I’m continuing to explore the odd things that I seem to sense. This sensing isn’t new for me, I can remember walking to kindergarten and feeling comforted by the presence of friends or spirits that walked with me. I remember having many talks with them and with God on those walks to and from school. But since talking to invisible people is somewhat frowned upon in the culture I live in, I have not normally talked about these conversations with other people. I already stand out enough that I didn’t feel a great need to add to my differences from other typical people.

I am female and I like math and science, I enjoy reading science fiction, I can program computers and have done so as a career, and I am interested in how things are put together and how they work. I like to work with wood and build things and I enjoy these guy type things. I also liked to bake, I like to have flower gardens, when I have the time, I collect doll house miniatures and I like to paint. And I enjoy being a women even though I think putting on makeup is a waste of time and money, jeans, t-shirts and sneakers are good clothing so I can crawl around on the floor hooking up computers and I like being able to carry my shopping bags, although I will let a fellow carry things if he offers. In other words, I don’t fit an easily identifiable stereotype in this culture.

After mulling  things over, researching items, I’m starting to think I have an additional oddity, in that I have things I sense that fit in with what other people call psychic. Doesn’t mean I’m able to read thoughts, move things around with my thoughts or alter how people react. But I do seem to pick up on emotions and energy that other people don’t or if they do they don’t talk about it normally. I found a description of this type of thing, some people call it the woo-woo stuff. This seems to fit so well, as it all seems very out there and froo-froo and out in la-la land. Some of the things I pick up, I can see that there are mundane explanations, such as cold reading and other techniques. But then there are other times where I seemed to pick up long distance negative energy from an item a friend had bought and seemed to have a spate of bad luck after buying the object. Or feeling like someone who has passed on wants to communicate with someone and that person has been smelling scents associated with that person before I talked to them.

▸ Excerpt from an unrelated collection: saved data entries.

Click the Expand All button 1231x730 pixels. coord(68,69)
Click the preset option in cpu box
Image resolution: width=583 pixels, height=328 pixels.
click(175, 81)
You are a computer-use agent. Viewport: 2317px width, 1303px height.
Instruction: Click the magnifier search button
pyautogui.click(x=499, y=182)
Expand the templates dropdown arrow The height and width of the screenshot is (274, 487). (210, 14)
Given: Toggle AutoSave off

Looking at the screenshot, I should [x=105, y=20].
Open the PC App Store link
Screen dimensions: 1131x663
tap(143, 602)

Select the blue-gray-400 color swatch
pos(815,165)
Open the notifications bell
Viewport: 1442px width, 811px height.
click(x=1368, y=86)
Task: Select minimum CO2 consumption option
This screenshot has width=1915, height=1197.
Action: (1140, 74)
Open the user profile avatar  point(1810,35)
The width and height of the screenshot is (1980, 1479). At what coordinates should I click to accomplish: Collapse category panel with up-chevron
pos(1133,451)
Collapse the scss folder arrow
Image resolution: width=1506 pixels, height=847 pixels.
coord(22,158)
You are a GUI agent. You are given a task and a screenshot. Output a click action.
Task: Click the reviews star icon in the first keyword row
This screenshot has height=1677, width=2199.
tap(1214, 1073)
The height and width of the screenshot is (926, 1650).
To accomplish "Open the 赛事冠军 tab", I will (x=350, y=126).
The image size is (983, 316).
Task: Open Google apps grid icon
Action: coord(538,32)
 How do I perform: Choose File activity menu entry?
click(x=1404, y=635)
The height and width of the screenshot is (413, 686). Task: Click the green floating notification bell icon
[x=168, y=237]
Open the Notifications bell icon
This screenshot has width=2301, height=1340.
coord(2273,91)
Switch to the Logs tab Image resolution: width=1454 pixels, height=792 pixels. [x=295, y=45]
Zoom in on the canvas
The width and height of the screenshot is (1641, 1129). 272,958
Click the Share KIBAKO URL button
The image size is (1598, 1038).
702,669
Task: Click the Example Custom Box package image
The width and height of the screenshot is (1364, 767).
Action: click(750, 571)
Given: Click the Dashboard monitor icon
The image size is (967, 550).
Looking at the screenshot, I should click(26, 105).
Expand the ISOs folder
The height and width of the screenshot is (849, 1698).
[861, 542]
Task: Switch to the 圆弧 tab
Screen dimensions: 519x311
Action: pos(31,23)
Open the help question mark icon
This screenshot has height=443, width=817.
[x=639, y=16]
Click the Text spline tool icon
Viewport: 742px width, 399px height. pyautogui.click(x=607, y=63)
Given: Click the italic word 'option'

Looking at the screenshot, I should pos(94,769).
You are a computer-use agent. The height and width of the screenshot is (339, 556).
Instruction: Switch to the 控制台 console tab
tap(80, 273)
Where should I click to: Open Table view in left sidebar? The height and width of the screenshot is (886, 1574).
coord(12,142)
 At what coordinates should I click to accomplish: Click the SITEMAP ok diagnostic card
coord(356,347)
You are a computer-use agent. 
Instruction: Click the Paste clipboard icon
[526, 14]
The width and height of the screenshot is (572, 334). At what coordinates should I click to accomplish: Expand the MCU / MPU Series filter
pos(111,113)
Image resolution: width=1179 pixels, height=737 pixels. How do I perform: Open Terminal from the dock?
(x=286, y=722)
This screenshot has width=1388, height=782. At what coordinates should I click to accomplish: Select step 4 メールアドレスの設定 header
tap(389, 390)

Now, I’m not very good at this, things are not clear and a lot of times I feel like I am walking around on a thin crust of snow that could fall in at any second. I don’t see lights or orbs or get detailed messages from the great beyond. But I do feel like there is some connection, that everything around us has some kind of energy that can be felt and that there is more to be sensed than what we normally recognize in our culture. And I’ve seen other people sense this energy and react to things I’ve done in trying to clear energy or pass on messages. Not enough to convince other people but enough little bits to have me believe that perhaps I’m not completely delusional.

If I am, there seem to be other people who experience the same kind of delusions. After looking over events in my life, I can see how these events have had an effect on me and continue to have an effect on my life. But it’s only been within the last 3 months that I have come to some acceptance of abilities that I seem to have. Yet, I remain skeptical and try to be somewhat cautious about what I talk about and where I talk about it.  But it feels like such a relief to be able to talk about these things with someone that I sometimes go overboard in my sharing. I can see that I will be building a balance between the physical and spiritual world that I am perched between. Yet I feel so much more myself and that I have found a piece of myself that had been lost for such a long time. It is a strange journey I am traveling on, it will be interesting to see where I end and what friends I travel with on my road to somewhere else.